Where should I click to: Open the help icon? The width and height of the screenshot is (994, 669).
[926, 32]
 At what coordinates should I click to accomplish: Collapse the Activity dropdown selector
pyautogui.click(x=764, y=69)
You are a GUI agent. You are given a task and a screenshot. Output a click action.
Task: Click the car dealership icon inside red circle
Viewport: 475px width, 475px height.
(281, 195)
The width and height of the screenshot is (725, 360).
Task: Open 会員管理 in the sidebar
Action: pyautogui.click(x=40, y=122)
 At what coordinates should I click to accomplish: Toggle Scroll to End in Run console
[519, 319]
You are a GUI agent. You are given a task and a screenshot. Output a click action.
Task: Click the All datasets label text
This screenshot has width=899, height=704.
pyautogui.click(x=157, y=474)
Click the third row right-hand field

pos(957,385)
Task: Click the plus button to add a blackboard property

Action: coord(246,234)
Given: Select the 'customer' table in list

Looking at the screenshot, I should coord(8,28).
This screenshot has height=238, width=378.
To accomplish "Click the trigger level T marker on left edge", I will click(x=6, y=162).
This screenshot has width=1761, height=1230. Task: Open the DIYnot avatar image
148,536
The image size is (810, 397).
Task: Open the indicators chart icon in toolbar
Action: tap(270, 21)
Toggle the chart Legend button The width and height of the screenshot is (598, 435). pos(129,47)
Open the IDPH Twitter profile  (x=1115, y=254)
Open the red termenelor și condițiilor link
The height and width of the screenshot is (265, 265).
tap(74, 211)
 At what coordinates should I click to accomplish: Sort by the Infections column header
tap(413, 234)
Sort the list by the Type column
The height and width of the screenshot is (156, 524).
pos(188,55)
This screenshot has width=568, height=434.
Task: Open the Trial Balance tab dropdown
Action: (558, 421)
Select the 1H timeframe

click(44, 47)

◇ ◇ ◇ ◇

> _WRITTEN INSTRUCTION_:
Please write out all of the records above again, word for word and line for line.

> _REPLY_:
Where should I click to: Open the help icon? The width and height of the screenshot is (994, 669).
[926, 32]
 At what coordinates should I click to accomplish: Collapse the Activity dropdown selector
pyautogui.click(x=764, y=69)
You are a GUI agent. You are given a task and a screenshot. Output a click action.
Task: Click the car dealership icon inside red circle
Viewport: 475px width, 475px height.
(281, 195)
The width and height of the screenshot is (725, 360).
Task: Open 会員管理 in the sidebar
Action: pyautogui.click(x=40, y=122)
 At what coordinates should I click to accomplish: Toggle Scroll to End in Run console
[519, 319]
You are a GUI agent. You are given a task and a screenshot. Output a click action.
Task: Click the All datasets label text
This screenshot has width=899, height=704.
pyautogui.click(x=157, y=474)
Click the third row right-hand field

pos(957,385)
Task: Click the plus button to add a blackboard property

Action: coord(246,234)
Given: Select the 'customer' table in list

Looking at the screenshot, I should coord(8,28).
This screenshot has height=238, width=378.
To accomplish "Click the trigger level T marker on left edge", I will click(x=6, y=162).
This screenshot has width=1761, height=1230. Task: Open the DIYnot avatar image
148,536
The image size is (810, 397).
Task: Open the indicators chart icon in toolbar
Action: tap(270, 21)
Toggle the chart Legend button The width and height of the screenshot is (598, 435). pos(129,47)
Open the IDPH Twitter profile  (x=1115, y=254)
Open the red termenelor și condițiilor link
The height and width of the screenshot is (265, 265).
tap(74, 211)
 At what coordinates should I click to accomplish: Sort by the Infections column header
tap(413, 234)
Sort the list by the Type column
The height and width of the screenshot is (156, 524).
pos(188,55)
This screenshot has width=568, height=434.
Task: Open the Trial Balance tab dropdown
Action: (558, 421)
Select the 1H timeframe

click(44, 47)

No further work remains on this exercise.